=== ASSIGNED TASK ===
Please give an exact copy of every line from the one holding "Given: Click the Proven in the Field heading" through the final line of the records below.

Records excerpted from a collection
------------------------------------------------------------------------
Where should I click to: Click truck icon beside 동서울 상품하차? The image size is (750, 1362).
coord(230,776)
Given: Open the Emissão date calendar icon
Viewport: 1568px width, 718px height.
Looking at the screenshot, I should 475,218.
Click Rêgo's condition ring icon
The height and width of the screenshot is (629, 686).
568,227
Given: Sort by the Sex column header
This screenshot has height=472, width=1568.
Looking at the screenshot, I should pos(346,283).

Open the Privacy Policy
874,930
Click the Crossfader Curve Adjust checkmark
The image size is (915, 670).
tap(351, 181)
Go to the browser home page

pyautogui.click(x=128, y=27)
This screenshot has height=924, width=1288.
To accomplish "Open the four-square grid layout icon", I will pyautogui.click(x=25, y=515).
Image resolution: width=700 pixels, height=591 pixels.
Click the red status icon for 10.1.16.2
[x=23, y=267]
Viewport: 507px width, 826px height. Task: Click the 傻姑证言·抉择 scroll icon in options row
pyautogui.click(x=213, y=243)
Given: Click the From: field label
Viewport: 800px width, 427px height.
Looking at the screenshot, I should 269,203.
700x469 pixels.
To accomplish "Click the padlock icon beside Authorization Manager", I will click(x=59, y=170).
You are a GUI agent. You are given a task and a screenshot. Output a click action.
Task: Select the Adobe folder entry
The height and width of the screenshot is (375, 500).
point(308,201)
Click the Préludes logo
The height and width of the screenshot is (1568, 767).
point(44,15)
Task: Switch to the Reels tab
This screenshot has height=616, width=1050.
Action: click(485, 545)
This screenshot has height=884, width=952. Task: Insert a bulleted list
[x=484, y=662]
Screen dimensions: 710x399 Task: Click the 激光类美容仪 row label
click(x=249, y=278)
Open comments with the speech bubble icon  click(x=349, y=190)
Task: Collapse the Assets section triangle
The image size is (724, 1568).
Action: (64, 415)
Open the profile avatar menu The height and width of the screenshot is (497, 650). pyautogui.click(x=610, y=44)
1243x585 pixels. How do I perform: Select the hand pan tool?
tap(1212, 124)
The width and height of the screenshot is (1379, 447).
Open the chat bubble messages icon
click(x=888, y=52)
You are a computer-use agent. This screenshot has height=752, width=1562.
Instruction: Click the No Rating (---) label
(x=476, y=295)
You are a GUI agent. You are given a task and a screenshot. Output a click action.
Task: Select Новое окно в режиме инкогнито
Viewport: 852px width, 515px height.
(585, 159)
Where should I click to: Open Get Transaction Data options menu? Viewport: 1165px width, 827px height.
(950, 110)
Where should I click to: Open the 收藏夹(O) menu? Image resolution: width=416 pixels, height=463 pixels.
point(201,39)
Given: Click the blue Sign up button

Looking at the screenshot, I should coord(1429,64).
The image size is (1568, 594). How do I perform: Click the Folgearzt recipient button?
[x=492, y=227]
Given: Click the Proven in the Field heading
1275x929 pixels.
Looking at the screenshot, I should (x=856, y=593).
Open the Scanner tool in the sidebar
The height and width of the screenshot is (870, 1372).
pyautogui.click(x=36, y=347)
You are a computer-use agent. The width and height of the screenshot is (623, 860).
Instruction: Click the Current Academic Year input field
------------------------------------------------------------------------
=== EXERCISE OUTPUT ===
Given: Click the Proven in the Field heading
1275x929 pixels.
Looking at the screenshot, I should (x=856, y=593).
Open the Scanner tool in the sidebar
The height and width of the screenshot is (870, 1372).
pyautogui.click(x=36, y=347)
You are a computer-use agent. The width and height of the screenshot is (623, 860).
Instruction: Click the Current Academic Year input field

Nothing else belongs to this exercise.